Overview

BL-8040 and Nelarabine for Relapsed or Refractory T-Acute Lymphoblastic Leukemia/ Lymphoblastic Lymphoma

Status:
Recruiting

Trial end date:
2024-10-30

Target enrollment:
0

Participant gender:
All

Summary

The outcome of patients with relapsed or refractory adult T-acute lymphoblastic leukemia (T-ALL) and the related disease T-lymphoblastic lymphoma (T-LBL) is extremely poor with 30% of the patients responding to first salvage therapy and long-term survival of only 10%. Therefore, novel therapies for patients with relapsed/refractory T-ALL/LBL represent an unmet clinical need. Recent data provide strong evidence that CXCR4 signaling plays a major role in T-cell leukemia cell maintenance and leukemia initiating activity, and targeting CXCR4 signaling in T-ALL cells reduces tumor growth in an animal model. In this study, the investigators propose that the addition of BL-8040 to nelarabine as a salvage therapy for patients with relapsed/refractory T-ALL/LBL will result in a higher CR rate than nelarabine alone without an increase in toxicity and will allow patients to proceed to a potentially curative allogeneic hematopoietic cell transplant.

Phase:

Phase 2

Accepts Healthy Volunteers?

Details

Lead Sponsor:

Washington University School of Medicine

Collaborators:

National Cancer Institute (NCI)
National Institutes of Health (NIH)
The Leukemia and Lymphoma Society

Criteria

Inclusion Criteria:

- Diagnosis of T-acute lymphoblastic leukemia/ lymphoblastic lymphoma according to WHO
criteria which has relapsed or is refractory to chemotherapy.

- Peripheral blood lymphoblasts ≤ 50,000 mcL. Hydroxyurea and/or leukapheresis is
permitted to reduce the peripheral blast count prior to enrollment and treatment.

- Age ≥ 18 years

- ECOG performance status ≤ 2.

- Adequate organ function defined as:

- Calculated creatinine clearance ≥ 50 ml/min using the Cockroft-Gault formula

- AST, ALT, total bilirubin ≤ 2 x institutional ULN except for Gilbert's disease or
when in the opinion of treating physician elevated levels are due to direct
involvement of leukemia (e.g., hepatic infiltration or biliary obstruction due to
leukemia), in which case ALT and AST may be elevated up to ≤ 5 x IULN.

- Women of childbearing potential and men must agree to use adequate contraception with
a highly effective method (hormonal or barrier method of birth control, abstinence)
prior to study entry and for the duration of study participation. Abstinence is
acceptable if this is the established and preferred contraception for the subject.

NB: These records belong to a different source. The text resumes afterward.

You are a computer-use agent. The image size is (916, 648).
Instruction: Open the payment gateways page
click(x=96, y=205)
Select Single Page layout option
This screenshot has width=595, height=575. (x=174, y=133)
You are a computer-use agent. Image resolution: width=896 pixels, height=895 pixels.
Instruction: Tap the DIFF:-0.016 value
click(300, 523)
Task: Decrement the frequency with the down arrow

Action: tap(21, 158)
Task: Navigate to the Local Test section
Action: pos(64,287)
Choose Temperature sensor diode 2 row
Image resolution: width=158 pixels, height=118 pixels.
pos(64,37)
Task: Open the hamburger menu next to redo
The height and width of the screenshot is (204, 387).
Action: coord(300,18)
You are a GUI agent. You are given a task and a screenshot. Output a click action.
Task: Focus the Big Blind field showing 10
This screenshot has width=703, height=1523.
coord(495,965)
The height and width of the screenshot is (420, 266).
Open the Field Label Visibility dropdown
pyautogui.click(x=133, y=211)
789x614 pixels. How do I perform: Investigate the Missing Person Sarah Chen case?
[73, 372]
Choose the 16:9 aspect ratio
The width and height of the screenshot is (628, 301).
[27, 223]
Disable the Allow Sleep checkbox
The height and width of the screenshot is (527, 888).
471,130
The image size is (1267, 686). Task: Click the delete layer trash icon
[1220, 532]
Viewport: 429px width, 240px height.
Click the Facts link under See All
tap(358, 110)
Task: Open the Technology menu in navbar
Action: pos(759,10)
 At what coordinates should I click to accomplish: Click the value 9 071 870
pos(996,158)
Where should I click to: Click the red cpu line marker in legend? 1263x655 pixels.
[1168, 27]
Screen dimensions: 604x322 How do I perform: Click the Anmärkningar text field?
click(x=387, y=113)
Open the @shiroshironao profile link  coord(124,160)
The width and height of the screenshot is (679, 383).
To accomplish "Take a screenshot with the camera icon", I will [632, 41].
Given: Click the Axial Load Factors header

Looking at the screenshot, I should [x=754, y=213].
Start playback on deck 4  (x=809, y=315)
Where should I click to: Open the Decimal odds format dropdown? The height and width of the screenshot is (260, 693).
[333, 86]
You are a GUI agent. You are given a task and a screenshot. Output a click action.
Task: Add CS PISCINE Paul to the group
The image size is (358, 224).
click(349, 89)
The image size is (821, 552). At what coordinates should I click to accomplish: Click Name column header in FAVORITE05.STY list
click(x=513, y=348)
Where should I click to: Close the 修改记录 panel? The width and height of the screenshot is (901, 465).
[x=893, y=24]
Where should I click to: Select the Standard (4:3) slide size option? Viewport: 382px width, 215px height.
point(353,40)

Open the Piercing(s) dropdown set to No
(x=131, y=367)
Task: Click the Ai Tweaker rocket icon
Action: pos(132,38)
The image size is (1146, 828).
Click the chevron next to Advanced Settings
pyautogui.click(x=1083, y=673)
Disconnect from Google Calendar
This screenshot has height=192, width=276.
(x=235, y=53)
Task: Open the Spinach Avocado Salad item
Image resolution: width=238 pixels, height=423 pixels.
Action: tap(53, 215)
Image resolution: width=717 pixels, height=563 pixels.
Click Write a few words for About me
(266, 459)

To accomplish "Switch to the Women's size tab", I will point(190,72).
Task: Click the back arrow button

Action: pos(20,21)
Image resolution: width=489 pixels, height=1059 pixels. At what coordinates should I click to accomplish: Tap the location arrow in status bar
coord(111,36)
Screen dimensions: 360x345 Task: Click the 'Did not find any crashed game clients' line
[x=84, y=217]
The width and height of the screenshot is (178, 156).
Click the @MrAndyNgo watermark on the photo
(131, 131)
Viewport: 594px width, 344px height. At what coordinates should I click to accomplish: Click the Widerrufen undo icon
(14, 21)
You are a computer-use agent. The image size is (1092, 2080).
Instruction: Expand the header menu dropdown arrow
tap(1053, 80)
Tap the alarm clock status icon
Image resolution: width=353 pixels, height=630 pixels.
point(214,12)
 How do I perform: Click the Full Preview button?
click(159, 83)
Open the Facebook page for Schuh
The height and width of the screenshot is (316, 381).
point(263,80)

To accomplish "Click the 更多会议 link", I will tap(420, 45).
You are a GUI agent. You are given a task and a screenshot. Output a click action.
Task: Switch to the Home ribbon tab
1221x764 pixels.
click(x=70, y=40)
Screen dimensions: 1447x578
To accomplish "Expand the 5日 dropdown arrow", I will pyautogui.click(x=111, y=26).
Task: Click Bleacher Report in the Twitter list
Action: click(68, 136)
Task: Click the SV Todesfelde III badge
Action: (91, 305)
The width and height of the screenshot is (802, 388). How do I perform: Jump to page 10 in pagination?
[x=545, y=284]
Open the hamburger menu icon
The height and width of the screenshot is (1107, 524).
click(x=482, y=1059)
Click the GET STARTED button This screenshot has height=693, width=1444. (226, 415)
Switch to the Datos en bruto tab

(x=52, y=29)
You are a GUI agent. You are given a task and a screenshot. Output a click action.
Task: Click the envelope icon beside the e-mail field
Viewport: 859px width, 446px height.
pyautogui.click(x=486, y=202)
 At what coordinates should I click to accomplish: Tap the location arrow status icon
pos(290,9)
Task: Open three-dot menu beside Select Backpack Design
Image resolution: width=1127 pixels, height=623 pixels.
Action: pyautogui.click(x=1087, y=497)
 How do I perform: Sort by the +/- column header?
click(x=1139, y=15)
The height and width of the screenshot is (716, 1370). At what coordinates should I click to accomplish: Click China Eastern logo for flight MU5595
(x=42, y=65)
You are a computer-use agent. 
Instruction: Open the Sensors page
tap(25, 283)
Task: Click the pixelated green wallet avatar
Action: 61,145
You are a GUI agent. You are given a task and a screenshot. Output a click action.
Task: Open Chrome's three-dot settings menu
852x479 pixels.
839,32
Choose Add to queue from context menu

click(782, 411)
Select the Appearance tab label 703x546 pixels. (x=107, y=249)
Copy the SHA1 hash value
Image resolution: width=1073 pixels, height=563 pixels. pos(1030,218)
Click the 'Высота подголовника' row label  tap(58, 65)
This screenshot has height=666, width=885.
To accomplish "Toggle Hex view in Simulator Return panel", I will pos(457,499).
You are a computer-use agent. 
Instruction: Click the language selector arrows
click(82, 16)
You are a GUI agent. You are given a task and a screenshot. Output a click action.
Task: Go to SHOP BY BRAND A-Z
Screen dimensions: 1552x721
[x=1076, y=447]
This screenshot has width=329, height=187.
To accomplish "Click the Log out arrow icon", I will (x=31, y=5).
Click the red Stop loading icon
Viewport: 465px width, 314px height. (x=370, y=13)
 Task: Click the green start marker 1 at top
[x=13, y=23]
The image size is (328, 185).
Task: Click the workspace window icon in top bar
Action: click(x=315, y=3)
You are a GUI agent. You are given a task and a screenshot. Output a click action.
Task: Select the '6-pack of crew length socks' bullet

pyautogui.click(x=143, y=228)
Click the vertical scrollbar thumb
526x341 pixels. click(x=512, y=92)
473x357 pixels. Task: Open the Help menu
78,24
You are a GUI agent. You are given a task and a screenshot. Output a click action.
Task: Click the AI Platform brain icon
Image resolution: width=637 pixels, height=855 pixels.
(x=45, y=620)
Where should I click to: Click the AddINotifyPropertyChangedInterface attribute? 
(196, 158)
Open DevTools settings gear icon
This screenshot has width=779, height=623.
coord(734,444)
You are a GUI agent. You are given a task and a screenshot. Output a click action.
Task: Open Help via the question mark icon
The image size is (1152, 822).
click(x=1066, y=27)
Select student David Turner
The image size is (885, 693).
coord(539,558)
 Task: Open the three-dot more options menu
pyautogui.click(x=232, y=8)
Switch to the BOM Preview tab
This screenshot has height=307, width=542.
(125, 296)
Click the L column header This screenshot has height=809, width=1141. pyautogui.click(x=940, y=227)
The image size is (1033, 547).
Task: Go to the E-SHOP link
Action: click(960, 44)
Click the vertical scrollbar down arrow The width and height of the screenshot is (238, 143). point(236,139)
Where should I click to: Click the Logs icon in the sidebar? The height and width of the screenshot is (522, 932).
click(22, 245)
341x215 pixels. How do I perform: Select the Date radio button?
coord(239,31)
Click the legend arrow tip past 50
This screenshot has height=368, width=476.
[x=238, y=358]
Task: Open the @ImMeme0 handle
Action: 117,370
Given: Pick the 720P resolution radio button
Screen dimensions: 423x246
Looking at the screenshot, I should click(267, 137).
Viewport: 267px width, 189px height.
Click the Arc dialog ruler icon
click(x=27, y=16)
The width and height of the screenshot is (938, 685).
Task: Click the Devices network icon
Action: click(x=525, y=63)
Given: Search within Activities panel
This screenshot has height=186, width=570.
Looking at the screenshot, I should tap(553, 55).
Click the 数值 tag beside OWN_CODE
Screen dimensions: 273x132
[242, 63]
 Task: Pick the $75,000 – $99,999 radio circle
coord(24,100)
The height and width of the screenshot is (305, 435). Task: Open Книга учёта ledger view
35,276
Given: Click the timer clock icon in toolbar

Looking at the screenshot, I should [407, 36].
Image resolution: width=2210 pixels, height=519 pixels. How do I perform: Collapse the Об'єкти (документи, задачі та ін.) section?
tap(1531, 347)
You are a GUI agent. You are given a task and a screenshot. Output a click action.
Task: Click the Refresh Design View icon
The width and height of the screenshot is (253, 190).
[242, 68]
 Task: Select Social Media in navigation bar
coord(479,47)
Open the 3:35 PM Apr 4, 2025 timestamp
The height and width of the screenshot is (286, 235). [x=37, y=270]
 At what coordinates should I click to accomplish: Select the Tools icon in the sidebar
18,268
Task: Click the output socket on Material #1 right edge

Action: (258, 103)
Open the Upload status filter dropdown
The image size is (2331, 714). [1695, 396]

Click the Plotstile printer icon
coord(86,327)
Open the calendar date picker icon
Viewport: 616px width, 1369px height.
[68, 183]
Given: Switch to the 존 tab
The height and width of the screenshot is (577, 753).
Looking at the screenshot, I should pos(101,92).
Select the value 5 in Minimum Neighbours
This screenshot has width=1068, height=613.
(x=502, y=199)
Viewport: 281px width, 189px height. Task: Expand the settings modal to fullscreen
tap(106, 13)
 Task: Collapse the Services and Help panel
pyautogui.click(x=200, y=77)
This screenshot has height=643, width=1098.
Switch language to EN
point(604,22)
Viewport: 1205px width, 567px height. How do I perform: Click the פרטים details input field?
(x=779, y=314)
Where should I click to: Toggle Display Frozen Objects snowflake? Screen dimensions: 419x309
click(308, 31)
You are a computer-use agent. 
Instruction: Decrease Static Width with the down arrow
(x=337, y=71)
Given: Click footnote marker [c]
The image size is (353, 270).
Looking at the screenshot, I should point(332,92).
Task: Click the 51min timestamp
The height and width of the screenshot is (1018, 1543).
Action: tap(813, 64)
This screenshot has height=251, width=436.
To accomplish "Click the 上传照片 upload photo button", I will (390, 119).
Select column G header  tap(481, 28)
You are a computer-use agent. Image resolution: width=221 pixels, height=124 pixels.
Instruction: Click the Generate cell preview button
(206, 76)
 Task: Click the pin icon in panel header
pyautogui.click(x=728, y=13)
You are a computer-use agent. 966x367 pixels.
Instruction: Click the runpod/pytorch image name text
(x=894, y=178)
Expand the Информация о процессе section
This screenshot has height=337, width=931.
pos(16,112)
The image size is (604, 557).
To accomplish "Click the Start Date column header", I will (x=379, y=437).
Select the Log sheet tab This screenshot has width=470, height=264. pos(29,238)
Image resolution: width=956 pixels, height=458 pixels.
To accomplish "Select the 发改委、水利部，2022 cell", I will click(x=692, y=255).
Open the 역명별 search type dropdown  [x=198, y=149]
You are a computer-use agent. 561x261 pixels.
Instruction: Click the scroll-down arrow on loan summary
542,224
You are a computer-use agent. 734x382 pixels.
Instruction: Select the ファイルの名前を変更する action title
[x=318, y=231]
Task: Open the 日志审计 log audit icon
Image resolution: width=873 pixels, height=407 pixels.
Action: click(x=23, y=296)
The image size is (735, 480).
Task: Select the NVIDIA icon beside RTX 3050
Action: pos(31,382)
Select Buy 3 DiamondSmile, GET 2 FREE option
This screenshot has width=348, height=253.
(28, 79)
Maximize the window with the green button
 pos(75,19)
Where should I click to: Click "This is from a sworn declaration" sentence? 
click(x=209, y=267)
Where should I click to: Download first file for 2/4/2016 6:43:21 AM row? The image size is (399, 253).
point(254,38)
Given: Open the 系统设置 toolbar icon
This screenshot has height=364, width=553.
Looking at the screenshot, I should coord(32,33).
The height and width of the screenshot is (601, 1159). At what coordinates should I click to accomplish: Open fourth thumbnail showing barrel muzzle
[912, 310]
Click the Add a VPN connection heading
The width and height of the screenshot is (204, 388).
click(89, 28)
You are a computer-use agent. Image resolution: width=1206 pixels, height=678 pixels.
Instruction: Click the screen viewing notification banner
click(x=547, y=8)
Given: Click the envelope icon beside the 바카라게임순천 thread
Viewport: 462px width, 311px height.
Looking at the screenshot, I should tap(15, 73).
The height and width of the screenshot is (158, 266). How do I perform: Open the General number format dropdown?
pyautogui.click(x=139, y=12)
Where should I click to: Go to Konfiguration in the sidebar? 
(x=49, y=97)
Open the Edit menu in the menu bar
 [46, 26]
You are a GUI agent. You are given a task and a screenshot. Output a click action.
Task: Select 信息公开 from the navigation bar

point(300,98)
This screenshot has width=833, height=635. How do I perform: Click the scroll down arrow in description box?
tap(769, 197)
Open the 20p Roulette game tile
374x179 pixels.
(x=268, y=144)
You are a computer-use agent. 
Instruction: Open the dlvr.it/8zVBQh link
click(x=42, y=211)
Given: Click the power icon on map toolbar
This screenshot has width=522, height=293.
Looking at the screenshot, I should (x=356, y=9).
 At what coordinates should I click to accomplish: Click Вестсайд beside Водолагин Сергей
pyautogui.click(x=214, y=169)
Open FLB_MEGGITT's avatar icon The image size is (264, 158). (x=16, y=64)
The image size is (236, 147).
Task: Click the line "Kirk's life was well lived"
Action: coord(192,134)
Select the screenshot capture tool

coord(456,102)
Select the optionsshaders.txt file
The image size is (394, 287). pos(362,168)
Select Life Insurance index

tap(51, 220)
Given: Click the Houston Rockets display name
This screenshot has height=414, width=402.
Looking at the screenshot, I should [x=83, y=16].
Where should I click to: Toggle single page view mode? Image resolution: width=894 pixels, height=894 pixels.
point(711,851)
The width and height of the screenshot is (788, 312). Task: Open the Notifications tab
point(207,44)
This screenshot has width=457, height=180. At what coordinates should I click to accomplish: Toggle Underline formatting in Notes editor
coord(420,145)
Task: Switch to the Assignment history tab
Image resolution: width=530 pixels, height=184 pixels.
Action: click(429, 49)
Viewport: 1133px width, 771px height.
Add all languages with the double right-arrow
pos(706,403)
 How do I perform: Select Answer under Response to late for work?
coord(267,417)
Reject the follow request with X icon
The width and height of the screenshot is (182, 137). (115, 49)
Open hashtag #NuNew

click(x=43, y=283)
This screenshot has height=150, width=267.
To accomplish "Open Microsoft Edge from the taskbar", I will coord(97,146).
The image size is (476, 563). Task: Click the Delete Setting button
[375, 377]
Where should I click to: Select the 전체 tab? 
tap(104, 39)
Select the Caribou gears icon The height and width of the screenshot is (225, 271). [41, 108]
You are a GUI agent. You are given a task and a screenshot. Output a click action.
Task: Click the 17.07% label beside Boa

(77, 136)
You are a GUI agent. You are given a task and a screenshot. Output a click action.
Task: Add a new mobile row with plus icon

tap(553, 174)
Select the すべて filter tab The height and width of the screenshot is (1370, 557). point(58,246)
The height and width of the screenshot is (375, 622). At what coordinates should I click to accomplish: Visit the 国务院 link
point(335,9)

- Female subjects must have a negative urine or serum pregnancy test within 72 hours
prior to start of study treatment if of childbearing potential or be of
non-childbearing potential. If the urine test is positive or cannot be confirmed as
negative, a serum pregnancy test will be required. The serum pregnancy test must be
negative for the subject to be eligible. Non-childbearing potential is defined as:

*≥ 45 years of age and has not had menses for > 2 years

- Amenorrheic for > 2 years without a hysterectomy and oophorectomy and a FSH value
in the postmenopausal range upon pretrial (screening) evaluation

- Post-hysterectomy, oophorectomy, or tubal ligation. Documented hysterectomy or
oophorectomy must be confirmed with medical records of the actual procedure or
confirmed by an ultrasound. Tubal ligation must be confirmed with medical records
of the actual procedure.

- Able to understand and willing to sign an IRB-approved written informed consent
document.

Exclusion Criteria:

- Previous treatment with nelarabine for relapsed or refractory disease.

- Pregnant or nursing.

- Received any other investigational agent or systemic cytotoxic chemotherapy within the
preceding 2 weeks.

- Active CNS involvement with leukemia

- Active HIV or hepatitis B or C infection.

- Any medical condition which, in the opinion of the clinical investigator, would
interfere with the evaluation of the patient. Subjects with a clinically significant
or unstable medical or surgical condition or any other condition that cannot be
well-controlled by the allowed medications permitted in the study protocol that would
preclude safe and complete study participation, as determined by medical history,
physical examinations, laboratory tests, and according to the investigator's judgment.